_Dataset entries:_
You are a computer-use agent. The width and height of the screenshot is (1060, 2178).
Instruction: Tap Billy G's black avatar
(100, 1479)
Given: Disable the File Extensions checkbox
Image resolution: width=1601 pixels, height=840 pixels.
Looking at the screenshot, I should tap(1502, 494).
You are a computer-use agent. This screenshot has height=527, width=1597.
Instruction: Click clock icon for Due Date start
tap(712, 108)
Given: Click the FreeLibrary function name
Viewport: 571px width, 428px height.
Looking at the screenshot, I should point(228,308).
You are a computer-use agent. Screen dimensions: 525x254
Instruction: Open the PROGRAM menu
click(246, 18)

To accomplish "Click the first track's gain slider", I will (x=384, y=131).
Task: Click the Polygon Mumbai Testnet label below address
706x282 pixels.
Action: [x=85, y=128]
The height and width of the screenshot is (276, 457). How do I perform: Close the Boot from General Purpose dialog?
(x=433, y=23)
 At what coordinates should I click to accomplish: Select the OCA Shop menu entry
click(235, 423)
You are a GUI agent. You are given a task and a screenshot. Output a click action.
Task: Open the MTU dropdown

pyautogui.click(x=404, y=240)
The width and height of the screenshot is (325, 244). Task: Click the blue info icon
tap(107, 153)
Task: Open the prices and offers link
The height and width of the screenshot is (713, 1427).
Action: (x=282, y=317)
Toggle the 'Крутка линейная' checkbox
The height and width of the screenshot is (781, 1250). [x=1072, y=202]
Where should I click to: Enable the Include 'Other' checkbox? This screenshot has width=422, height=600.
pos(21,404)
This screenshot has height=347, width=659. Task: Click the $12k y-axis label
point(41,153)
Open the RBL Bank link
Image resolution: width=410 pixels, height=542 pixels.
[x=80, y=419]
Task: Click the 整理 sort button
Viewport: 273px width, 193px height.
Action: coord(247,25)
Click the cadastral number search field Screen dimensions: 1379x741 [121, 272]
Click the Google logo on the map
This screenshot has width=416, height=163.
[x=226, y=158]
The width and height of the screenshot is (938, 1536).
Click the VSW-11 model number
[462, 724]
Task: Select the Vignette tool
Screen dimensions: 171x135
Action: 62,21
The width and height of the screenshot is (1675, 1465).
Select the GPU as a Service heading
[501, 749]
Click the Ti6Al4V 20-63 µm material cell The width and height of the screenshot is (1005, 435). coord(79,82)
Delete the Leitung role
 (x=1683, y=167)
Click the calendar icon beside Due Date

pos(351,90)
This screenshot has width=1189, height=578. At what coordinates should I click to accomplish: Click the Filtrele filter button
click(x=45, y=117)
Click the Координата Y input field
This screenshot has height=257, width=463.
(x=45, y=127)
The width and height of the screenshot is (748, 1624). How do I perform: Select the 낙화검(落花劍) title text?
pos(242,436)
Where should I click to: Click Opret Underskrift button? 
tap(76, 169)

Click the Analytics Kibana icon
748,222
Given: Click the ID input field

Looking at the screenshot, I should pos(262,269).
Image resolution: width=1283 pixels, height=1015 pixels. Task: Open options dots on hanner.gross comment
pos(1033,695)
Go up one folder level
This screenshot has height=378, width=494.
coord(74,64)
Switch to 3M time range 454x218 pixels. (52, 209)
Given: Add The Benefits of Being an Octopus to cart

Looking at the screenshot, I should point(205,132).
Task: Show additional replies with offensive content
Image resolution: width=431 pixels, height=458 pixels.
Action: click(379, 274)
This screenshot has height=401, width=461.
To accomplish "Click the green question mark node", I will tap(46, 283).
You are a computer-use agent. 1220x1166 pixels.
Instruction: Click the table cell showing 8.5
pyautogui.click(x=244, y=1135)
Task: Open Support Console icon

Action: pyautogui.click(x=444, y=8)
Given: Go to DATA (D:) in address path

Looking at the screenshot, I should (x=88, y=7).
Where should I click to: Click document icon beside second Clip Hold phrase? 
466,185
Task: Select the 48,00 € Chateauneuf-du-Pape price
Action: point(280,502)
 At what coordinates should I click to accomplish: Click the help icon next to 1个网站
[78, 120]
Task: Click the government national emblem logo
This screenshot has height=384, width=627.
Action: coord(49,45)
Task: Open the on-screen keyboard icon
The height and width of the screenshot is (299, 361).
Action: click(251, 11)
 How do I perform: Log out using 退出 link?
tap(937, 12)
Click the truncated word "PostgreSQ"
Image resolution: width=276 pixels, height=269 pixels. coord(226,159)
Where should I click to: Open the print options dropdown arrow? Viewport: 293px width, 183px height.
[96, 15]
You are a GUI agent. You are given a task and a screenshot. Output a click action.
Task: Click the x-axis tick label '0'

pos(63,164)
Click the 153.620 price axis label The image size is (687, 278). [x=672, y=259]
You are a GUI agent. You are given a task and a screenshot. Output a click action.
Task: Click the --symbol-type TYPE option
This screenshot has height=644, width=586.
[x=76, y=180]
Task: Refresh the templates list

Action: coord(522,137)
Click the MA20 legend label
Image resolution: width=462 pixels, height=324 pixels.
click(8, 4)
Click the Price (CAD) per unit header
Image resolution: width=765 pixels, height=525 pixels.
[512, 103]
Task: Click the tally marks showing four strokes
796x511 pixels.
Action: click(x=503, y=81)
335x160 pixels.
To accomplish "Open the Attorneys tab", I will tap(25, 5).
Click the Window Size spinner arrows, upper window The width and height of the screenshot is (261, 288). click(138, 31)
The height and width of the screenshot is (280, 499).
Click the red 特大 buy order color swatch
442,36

_PROBLEM:_ Could you give again exactly the lines from the line containing "Task: Open Support Console icon" through the final line of the data above, and no others?

_OUTPUT FOR THIS EXERCISE:_
Task: Open Support Console icon

Action: pyautogui.click(x=444, y=8)
Given: Go to DATA (D:) in address path

Looking at the screenshot, I should (x=88, y=7).
Where should I click to: Click document icon beside second Clip Hold phrase? 
466,185
Task: Select the 48,00 € Chateauneuf-du-Pape price
Action: point(280,502)
 At what coordinates should I click to accomplish: Click the help icon next to 1个网站
[78, 120]
Task: Click the government national emblem logo
This screenshot has height=384, width=627.
Action: coord(49,45)
Task: Open the on-screen keyboard icon
The height and width of the screenshot is (299, 361).
Action: click(251, 11)
 How do I perform: Log out using 退出 link?
tap(937, 12)
Click the truncated word "PostgreSQ"
Image resolution: width=276 pixels, height=269 pixels. coord(226,159)
Where should I click to: Open the print options dropdown arrow? Viewport: 293px width, 183px height.
[96, 15]
You are a GUI agent. You are given a task and a screenshot. Output a click action.
Task: Click the x-axis tick label '0'

pos(63,164)
Click the 153.620 price axis label The image size is (687, 278). [x=672, y=259]
You are a GUI agent. You are given a task and a screenshot. Output a click action.
Task: Click the --symbol-type TYPE option
This screenshot has height=644, width=586.
[x=76, y=180]
Task: Refresh the templates list

Action: coord(522,137)
Click the MA20 legend label
Image resolution: width=462 pixels, height=324 pixels.
click(8, 4)
Click the Price (CAD) per unit header
Image resolution: width=765 pixels, height=525 pixels.
[512, 103]
Task: Click the tally marks showing four strokes
796x511 pixels.
Action: click(x=503, y=81)
335x160 pixels.
To accomplish "Open the Attorneys tab", I will tap(25, 5).
Click the Window Size spinner arrows, upper window The width and height of the screenshot is (261, 288). click(138, 31)
The height and width of the screenshot is (280, 499).
Click the red 特大 buy order color swatch
442,36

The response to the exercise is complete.